Flood Claims

Flood claims are a big part of insurance law. Knowledge of how these claims are looked at by the courts is important to an insurance lawyer. The United States 5th Circuit Court of Appeals issued an opinion in January 2016, that should be read. The style of the case is, Construction Funding, L.L.C. v. Fidelity National Indemnity Insurance Company.
Construction Funding filed a flood insurance claim against Fidelity after Hurricane Isaac struck in August 2012. The district court granted summary judgment in favor of Fidelity and Construction Funding appealed.
The National Flood Insurance Act of 1968 created the National Flood Insurance Program (“NFIP”) to provide affordable flood insurance on fair terms. The NFIP is administered and regulated by the Federal Emergency Management Agency (“FEMA”). Fidelity participates in the NFIP as a Write-Your-Own Program (“WYO”) carrier. As a WYO carrier, Fidelity issues Standard Flood Insurance Policies (“SFIP”) to NFIP participants and is responsible for handling all claims that arise under the SFIPs it issues. The terms of the SFIP are set by FEMA.
Construction Funding had a piece of property insured by Fidelity.

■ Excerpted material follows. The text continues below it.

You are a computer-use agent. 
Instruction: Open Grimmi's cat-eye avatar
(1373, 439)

Construction Funding alleges the property was damaged in Hurricane Isaac and submitted a claim to recover $76,218.01. Fidelity denied the claim, concluding the damages were “unsubstantiated” and there was insufficient proof to confirm the damage was caused by Hurricane Isaac and not a prior flood.
Construction Funding file suit for breach of contract and insurance code violations.

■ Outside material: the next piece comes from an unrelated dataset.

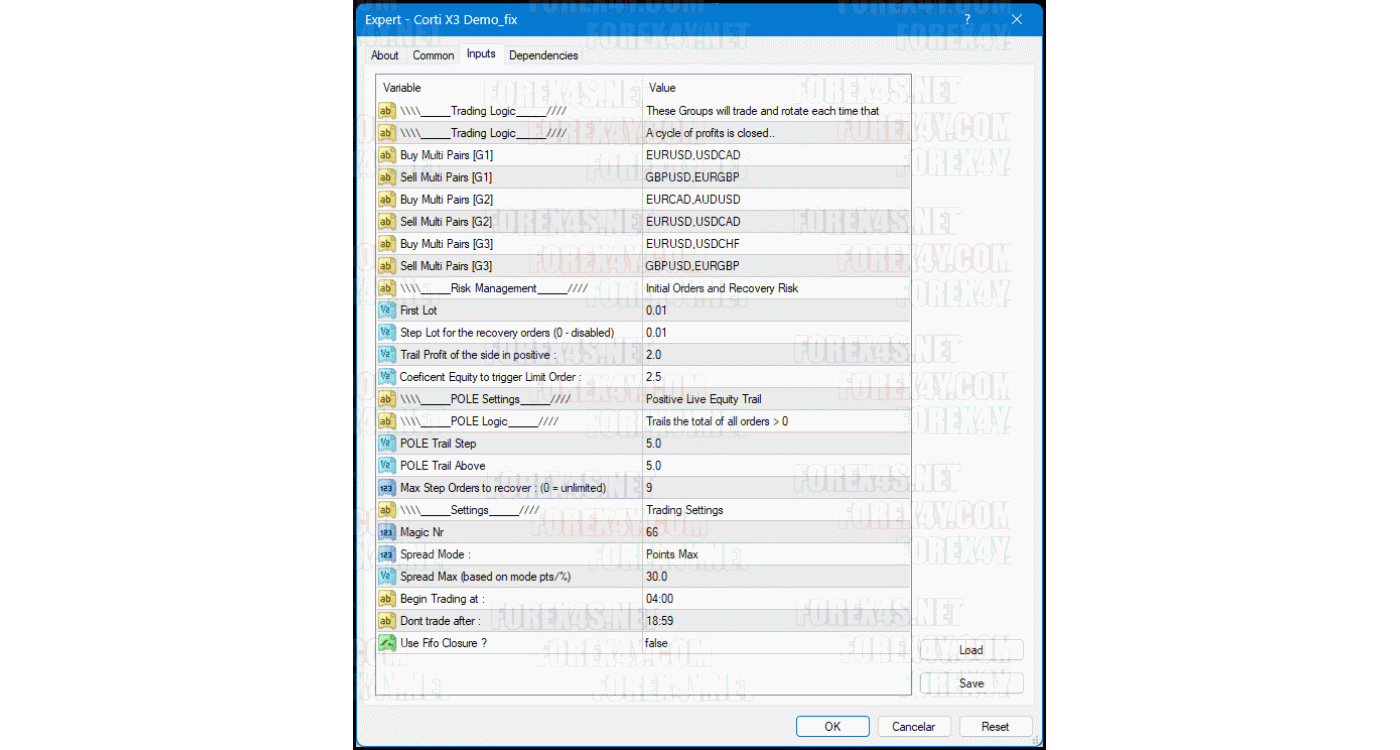Switch to the About tab
The image size is (1400, 750).
(x=385, y=56)
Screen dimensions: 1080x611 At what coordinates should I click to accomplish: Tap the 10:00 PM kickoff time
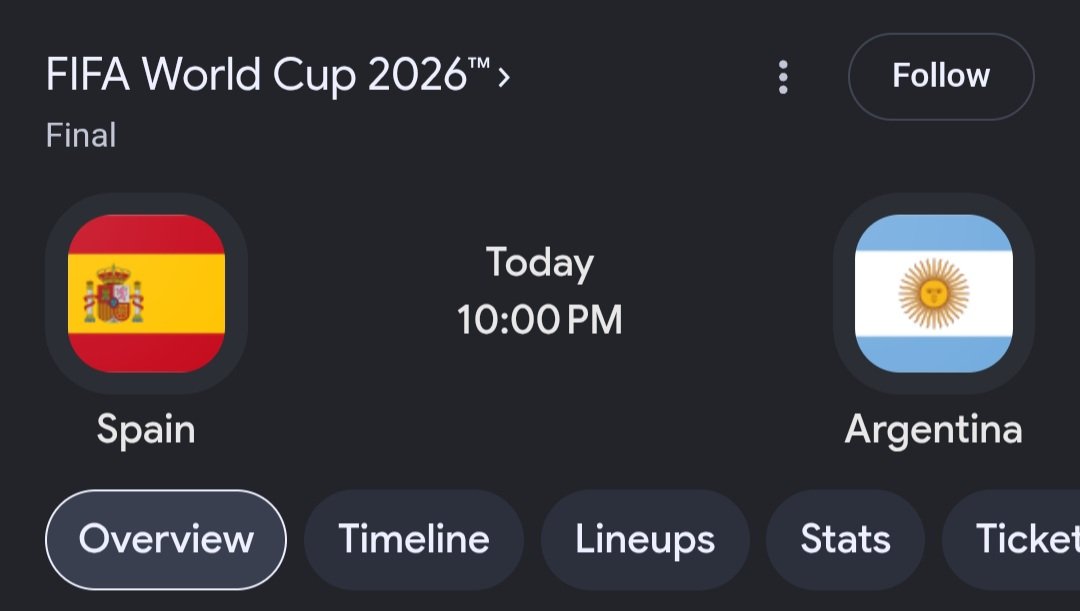pos(539,320)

The court had jurisdiction over the dispute under 42 U.S.C. Section 1291.
In order to recover under SFIP, FEMA regulations require strict compliance with the SFIP itself. This requirement is also incorporated into the language of the SFIP. Article VII(R) of the SFIP states that a claimant “may not sure to recover money under this policy unless the claimant has complied with all the requirements of the policy.” Therefore, in order to file suit under the SFIP. the claimant must “show prior compliance with all policy requirements.” Strictly construing this provision of the SFIP, Construction Funding must comply with all the policy’s requirements in order to recover this action and therefore survive summary judgment.
Fidelity argues that Construction Funding failed to comply with Article VII(J). Under the SFIP, Construction Funding is required to “give prompt written notice” of flood damage and “prepare an inventory of damaged property showing the quantity, description, actual cash value, and amount of loss.” They are instructed to “attach all bills, receipts, and related documents” to the inventory. Additionally, they must file a timely, sworn “proof of loss,” which must include “specifications of damaged building and detailed repair estimates.” Construction Funding is instructed to use its “own judgment concerning the amount of loss and justify that amount.”

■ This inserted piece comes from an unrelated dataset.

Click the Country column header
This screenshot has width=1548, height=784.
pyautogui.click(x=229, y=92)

Fidelity does not dispute that Construction Funding filed a timely and sworn proof of loss claiming $76,218.01 in damages. The proof of loss form submitted to Fidelity itemized the claim into general categories, such as “ACTUAL CASH VALUE of building structures” and “ACTUAL CASH VALUE OFCONTENTS of personal property insured,” but Construction Funding failed to submit any substantiating documentation or explanation to support its claim, as required by the SFIP. Construction Funding concedes that failure to file a proof of loss is “grounds for summary judgment” but that summary judgment is improper when there is a dispute as to the sufficiency of the proof of loss submitted. But,
Construction Funding’s theory fails, as substantial compliance with the SFIP is not enough to meet the compliance requirement of Article VII(R). The “failure to provide a complete, sworn proof of loss statement … relieves the federal insurer’s obligation to pay what otherwise might be a valid claim.” Construction Funding’s failure to substantiate and justify the amount of its claim is a failure to comply with Article VII(J) of the SFIP. Accordingly, Fidelity is entitled to summary judgment.